Bytebase provides a visual change history with schema diffs and links back to the originating issue, reviewer, and approval chain.

Bytebase change history with diff view

Data Access Control and Audit

Liquibase doesn't cover this area. Neither edition has access control, data masking, or audit logging — the Secure edition's structured logs tell you what changed and when, but not who queried what data. If you need database access governance, you'd pair Liquibase with a separate tool.

Bytebase bundles all of this:

  • RBAC — workspace and project-level roles (Admin, DBA, Developer, Releaser) plus custom roles with granular permissions.
  • SQL Editor — centralized query interface where data access is controlled and logged.
  • Data masking — column-level dynamic masking with multi-level policies, built into the SQL Editor.
  • Audit log — every operation is recorded, with integrations to Splunk, Datadog, Elastic, and cloud logging services.
  • SSO (Google, GitHub, OIDC, LDAP) and 2FA for enterprise authentication.
  • Just-In-Time (JIT) data access (new in v3.16) — developers request temporary query access, a reviewer approves it, and access expires automatically.

Bytebase SQL Editor with controlled data access

Pricing

Liquibase restructured its pricing in September 2025 into five tiers: Community (free), Starter, Growth, Business, and Enterprise. All paid tiers are branded "Liquibase Secure." Paid plans are gated by number of applications, database types, and company revenue (Starter and Growth require under $1B revenue). No public pricing — quotes only.

Bytebase has three tiers: Community (free, self-hosted), Pro (cloud-hosted, monthly subscription), and Enterprise (self-hosted or cloud, 14-day free trial).
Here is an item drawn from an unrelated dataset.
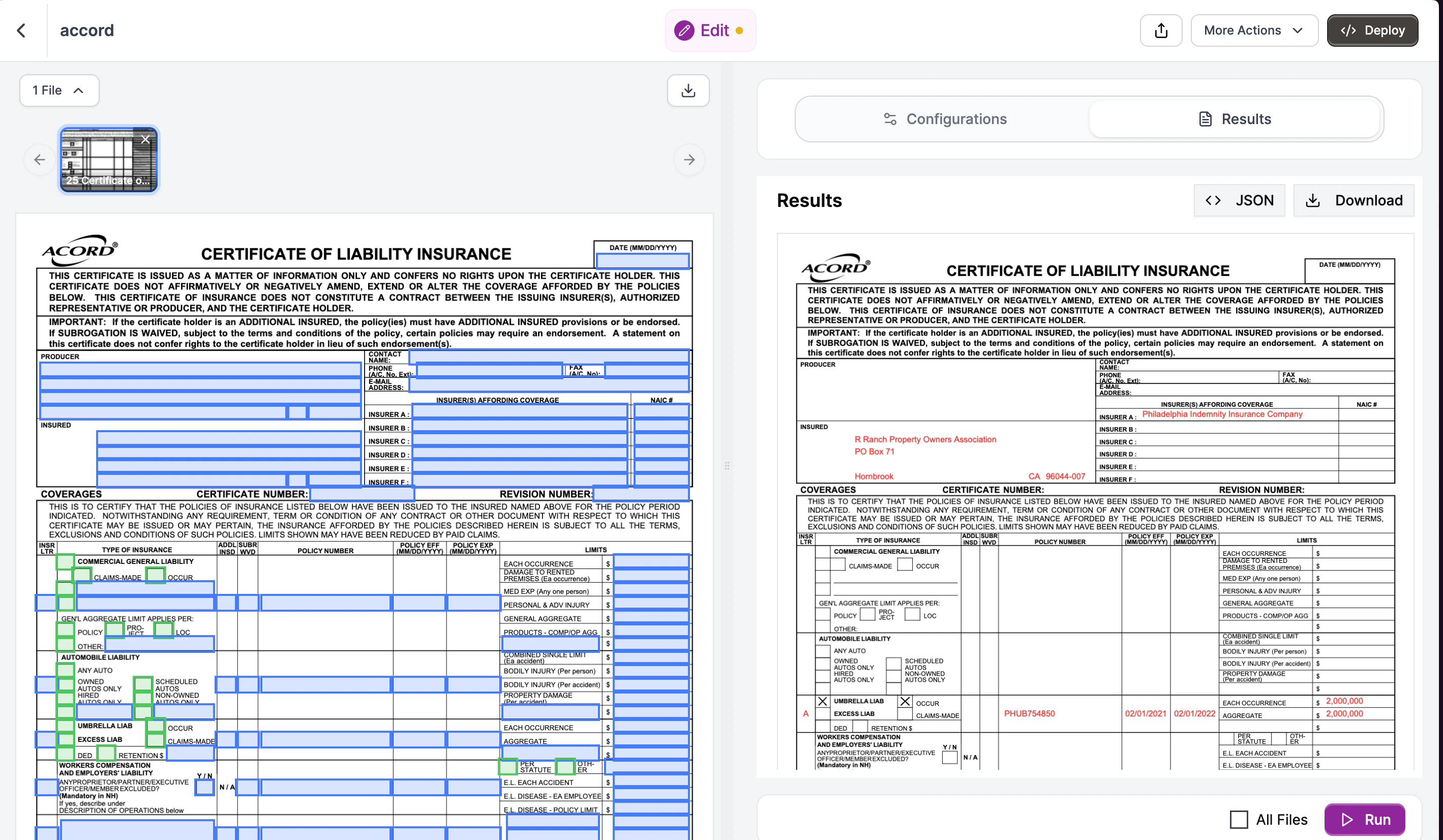This screenshot has height=840, width=1443.
Task: Open the More Actions dropdown
Action: [1253, 30]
Full pricing details.

When to Choose Liquibase

  • Your team is CLI-first and wants to embed migrations directly into existing CI/CD pipelines.
  • You need to support a wide range of databases (60+), including niche or legacy systems.
  • Your developers already work in Java/JVM ecosystems.
  • You need a migration engine, not a governance platform — access control and approval happen in other tools.

When to Choose Bytebase

  • Your team includes DBAs or platform engineers who review database changes before they reach production.
  • You need a collaborative workflow — approval flows, role-based access, audit logging — not just a migration CLI.
  • You want SQL review, data masking, and access control in one platform instead of stitching together separate tools.
  • You're running multi-environment or multi-tenant deployments where batch change orchestration matters.

FAQ

Can I use Liquibase and Bytebase together?
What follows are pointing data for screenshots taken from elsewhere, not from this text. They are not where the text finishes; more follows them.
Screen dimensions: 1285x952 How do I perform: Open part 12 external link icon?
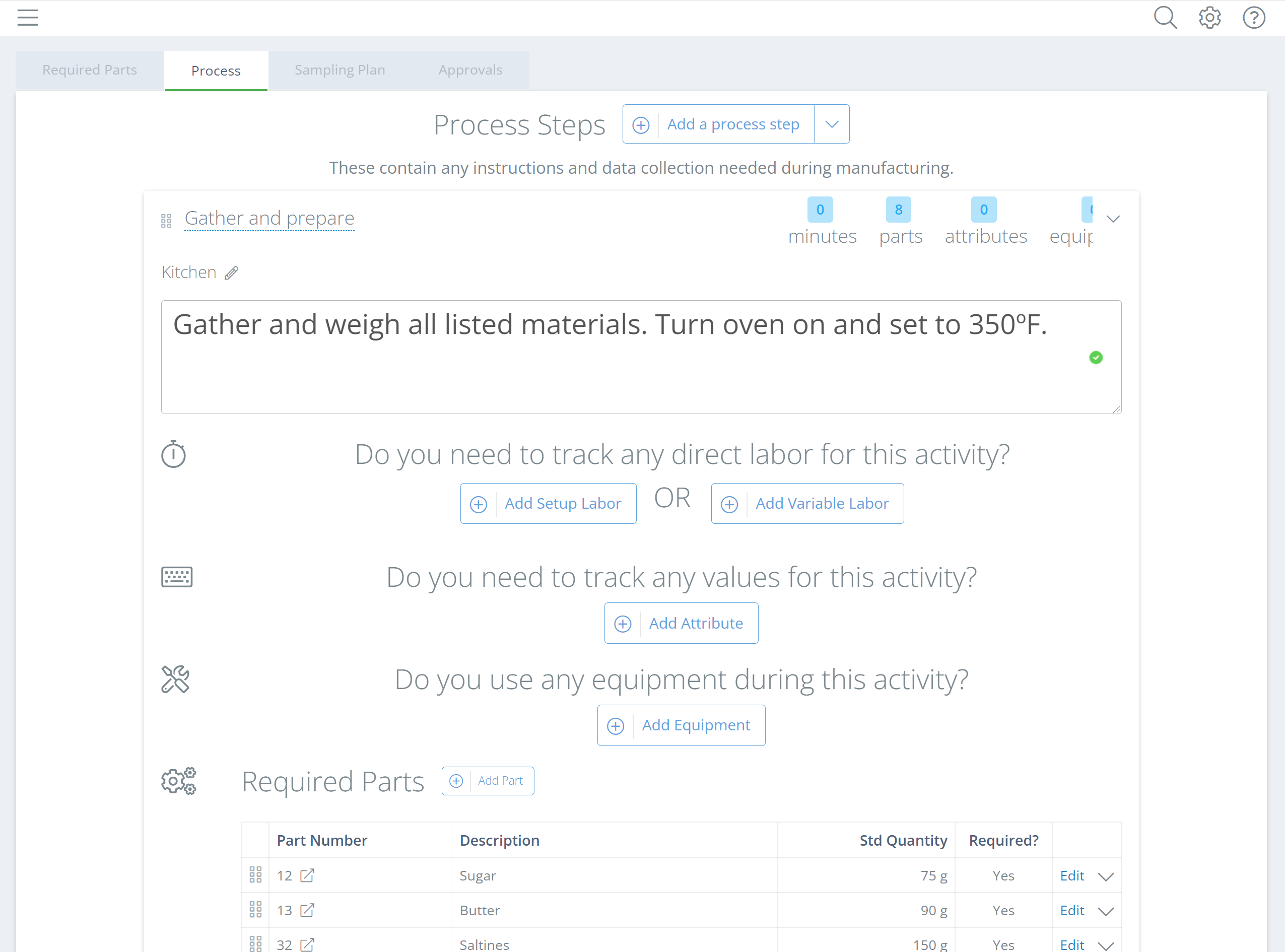pos(308,875)
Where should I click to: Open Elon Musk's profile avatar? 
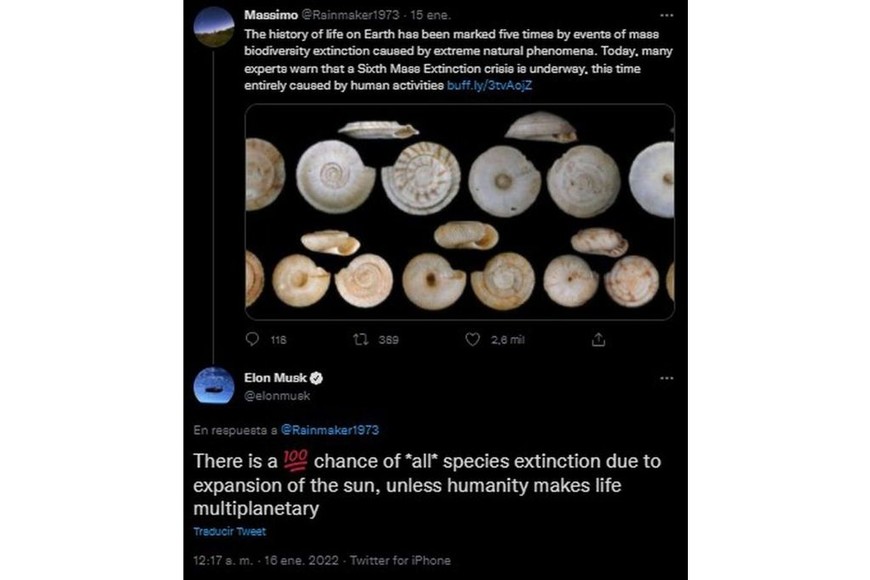(213, 386)
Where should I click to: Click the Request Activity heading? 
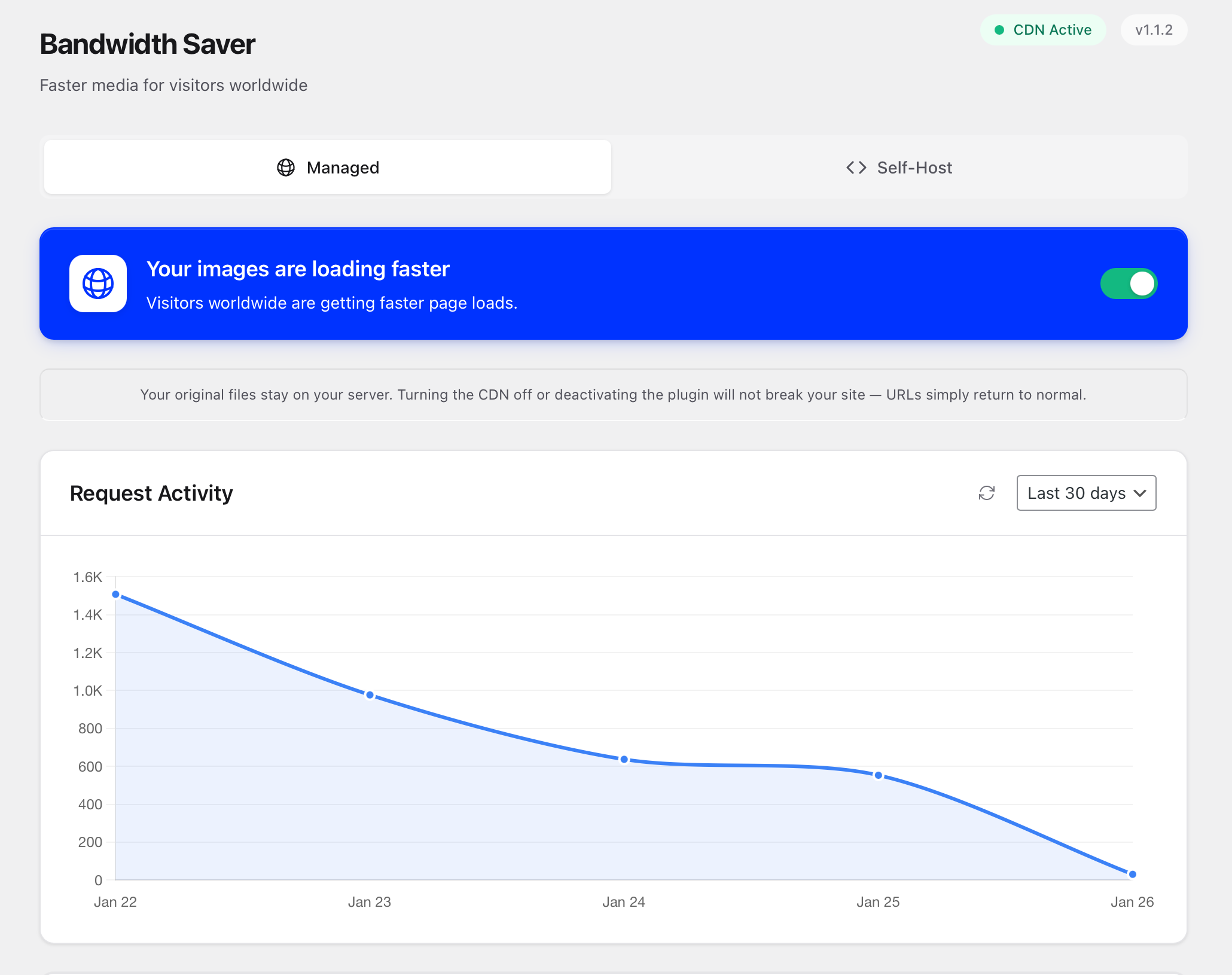[x=151, y=493]
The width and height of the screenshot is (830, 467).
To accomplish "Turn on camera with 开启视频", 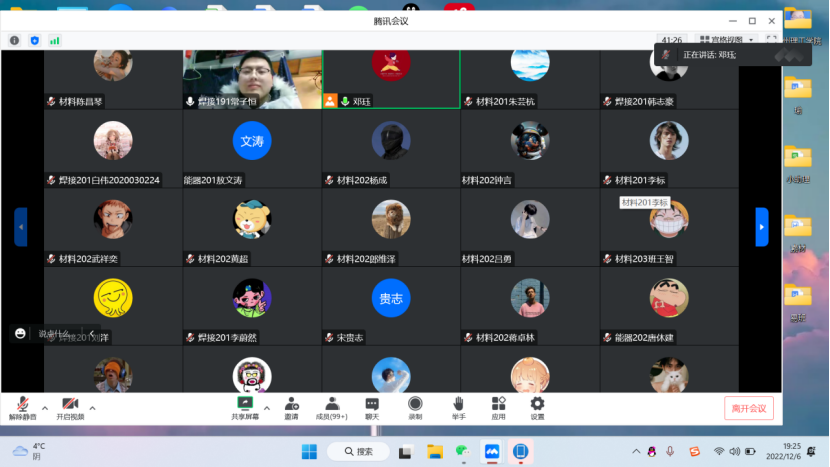I will (70, 405).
They solve different layers. Liquibase handles the migration file format and execution; Bytebase handles collaboration, review, and governance. Most teams pick one, but if you already have a library of Liquibase changelogs, you don't have to throw them away — Bytebase can manage the review and deployment side while Liquibase stays as the execution engine.

Is Liquibase still open source?

Liquibase Community switched from Apache 2.0 to the Functional Source License (FSL) in September 2025. FSL is not an OSI-approved open source license — it restricts commercial use in competing products. Each version reverts to Apache 2.0 after two years. Bytebase core is open source under a similar business source license.
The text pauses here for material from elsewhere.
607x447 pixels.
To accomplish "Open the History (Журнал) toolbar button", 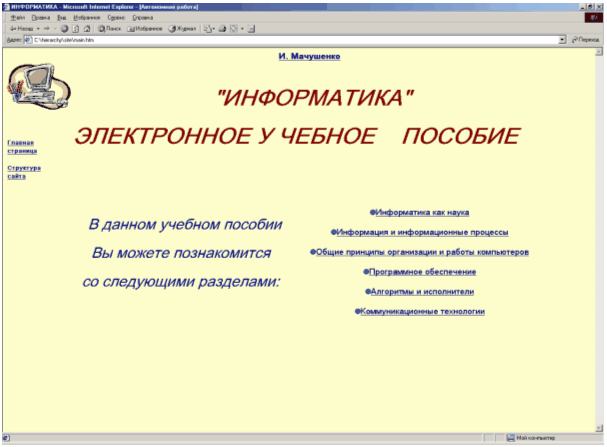I will 181,28.
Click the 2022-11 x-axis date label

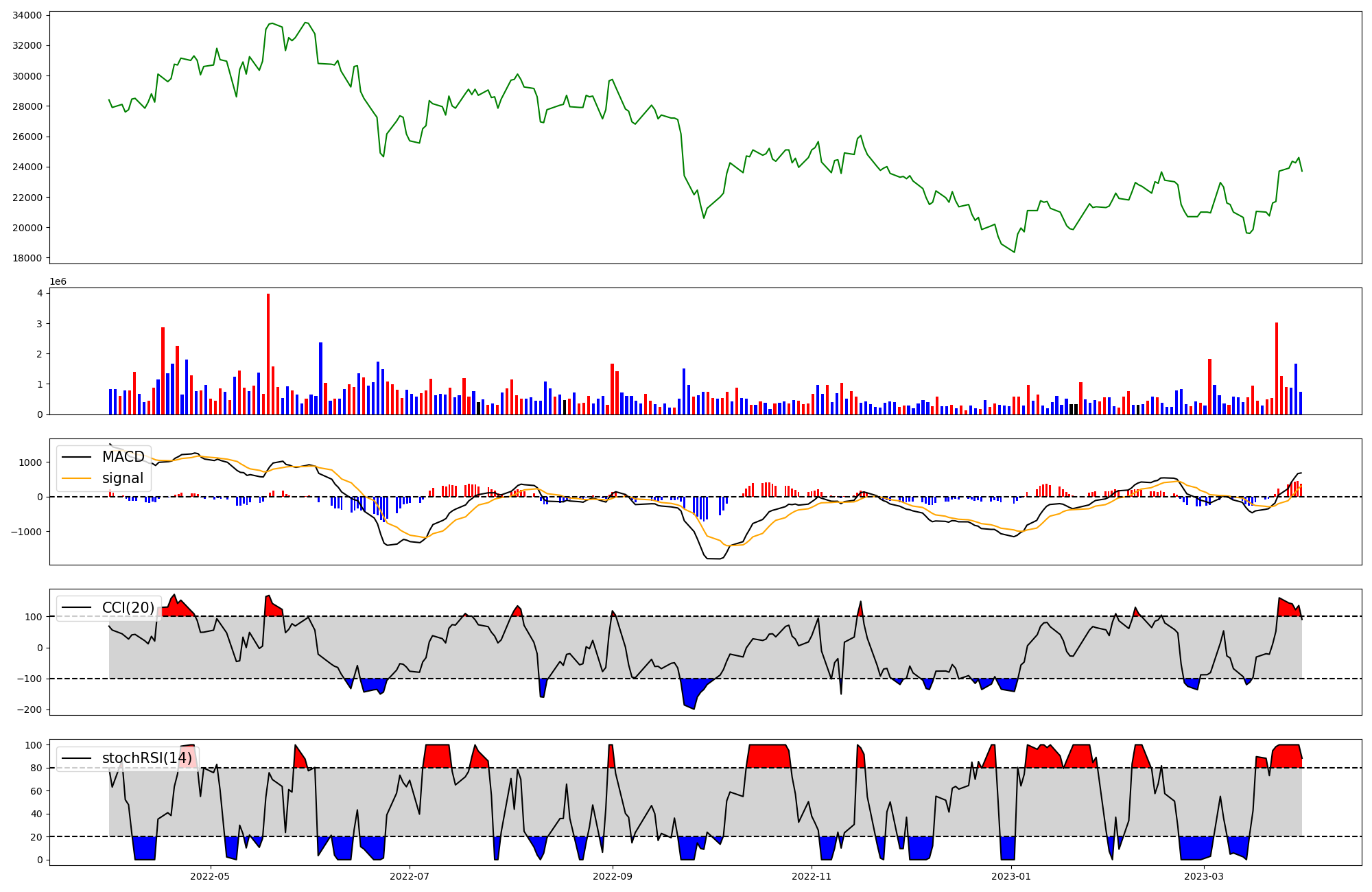812,876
Which tool has better CI/CD integration?

Depends on what "CI/CD integration" means to you. If it means "I want a command I can add to my Jenkins/GitHub Actions pipeline," Liquibase wins — it's just a CLI call. If it means "I want SQL files in a repo to automatically become reviewed, approved change issues," Bytebase's GitOps integration does that out of the box.

What happened to Liquibase Hub?

Liquibase Hub (the web dashboard) was sunset in April 2023 and never replaced. There's no Liquibase GUI anymore. The Secure edition compensates with structured JSON logs you can pipe into Datadog or Splunk, and a VS Code extension for IDE-based interaction — but if you want a web UI for database changes, Liquibase doesn't have one.